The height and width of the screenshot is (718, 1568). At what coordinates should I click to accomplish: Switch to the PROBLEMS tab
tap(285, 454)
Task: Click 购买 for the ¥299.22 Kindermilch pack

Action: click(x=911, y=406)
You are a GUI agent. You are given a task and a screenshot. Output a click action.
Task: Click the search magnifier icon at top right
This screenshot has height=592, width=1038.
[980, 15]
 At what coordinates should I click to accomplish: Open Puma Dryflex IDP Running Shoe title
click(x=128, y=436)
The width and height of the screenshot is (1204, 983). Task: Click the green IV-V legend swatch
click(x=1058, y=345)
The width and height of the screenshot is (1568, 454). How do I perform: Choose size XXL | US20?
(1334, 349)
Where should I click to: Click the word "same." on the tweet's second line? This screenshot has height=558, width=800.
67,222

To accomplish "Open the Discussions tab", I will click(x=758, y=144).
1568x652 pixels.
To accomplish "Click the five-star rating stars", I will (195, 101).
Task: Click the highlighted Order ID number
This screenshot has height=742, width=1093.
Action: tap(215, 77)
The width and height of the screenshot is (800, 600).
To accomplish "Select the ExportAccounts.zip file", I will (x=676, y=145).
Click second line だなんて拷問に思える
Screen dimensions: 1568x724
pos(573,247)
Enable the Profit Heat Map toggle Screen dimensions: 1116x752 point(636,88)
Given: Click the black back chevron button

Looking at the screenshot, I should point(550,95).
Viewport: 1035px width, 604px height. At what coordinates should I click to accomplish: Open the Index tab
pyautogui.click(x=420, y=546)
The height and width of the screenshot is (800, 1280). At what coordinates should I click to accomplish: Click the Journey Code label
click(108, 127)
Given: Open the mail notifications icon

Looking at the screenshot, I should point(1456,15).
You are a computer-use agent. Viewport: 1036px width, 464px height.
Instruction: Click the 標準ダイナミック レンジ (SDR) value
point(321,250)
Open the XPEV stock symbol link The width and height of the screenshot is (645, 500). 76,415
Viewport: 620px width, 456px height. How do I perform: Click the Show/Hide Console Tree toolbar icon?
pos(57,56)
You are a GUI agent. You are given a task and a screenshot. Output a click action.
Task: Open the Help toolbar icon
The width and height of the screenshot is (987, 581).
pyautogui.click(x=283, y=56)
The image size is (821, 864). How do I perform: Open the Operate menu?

§ §

(Exercise goal):
Starting at the first line, transcribe the material through to the last.

(Answer space):
The height and width of the screenshot is (718, 1568). At what coordinates should I click to accomplish: Switch to the PROBLEMS tab
tap(285, 454)
Task: Click 购买 for the ¥299.22 Kindermilch pack

Action: click(x=911, y=406)
You are a GUI agent. You are given a task and a screenshot. Output a click action.
Task: Click the search magnifier icon at top right
This screenshot has height=592, width=1038.
[980, 15]
 At what coordinates should I click to accomplish: Open Puma Dryflex IDP Running Shoe title
click(x=128, y=436)
The width and height of the screenshot is (1204, 983). Task: Click the green IV-V legend swatch
click(x=1058, y=345)
The width and height of the screenshot is (1568, 454). How do I perform: Choose size XXL | US20?
(1334, 349)
Where should I click to: Click the word "same." on the tweet's second line? This screenshot has height=558, width=800.
67,222

To accomplish "Open the Discussions tab", I will click(x=758, y=144).
1568x652 pixels.
To accomplish "Click the five-star rating stars", I will (195, 101).
Task: Click the highlighted Order ID number
This screenshot has height=742, width=1093.
Action: tap(215, 77)
The width and height of the screenshot is (800, 600).
To accomplish "Select the ExportAccounts.zip file", I will (x=676, y=145).
Click second line だなんて拷問に思える
Screen dimensions: 1568x724
pos(573,247)
Enable the Profit Heat Map toggle Screen dimensions: 1116x752 point(636,88)
Given: Click the black back chevron button

Looking at the screenshot, I should point(550,95).
Viewport: 1035px width, 604px height. At what coordinates should I click to accomplish: Open the Index tab
pyautogui.click(x=420, y=546)
The height and width of the screenshot is (800, 1280). At what coordinates should I click to accomplish: Click the Journey Code label
click(108, 127)
Given: Open the mail notifications icon

Looking at the screenshot, I should point(1456,15).
You are a computer-use agent. Viewport: 1036px width, 464px height.
Instruction: Click the 標準ダイナミック レンジ (SDR) value
point(321,250)
Open the XPEV stock symbol link The width and height of the screenshot is (645, 500). 76,415
Viewport: 620px width, 456px height. How do I perform: Click the Show/Hide Console Tree toolbar icon?
pos(57,56)
You are a GUI agent. You are given a task and a screenshot. Output a click action.
Task: Open the Help toolbar icon
The width and height of the screenshot is (987, 581).
pyautogui.click(x=283, y=56)
The image size is (821, 864). How do I perform: Open the Operate menu?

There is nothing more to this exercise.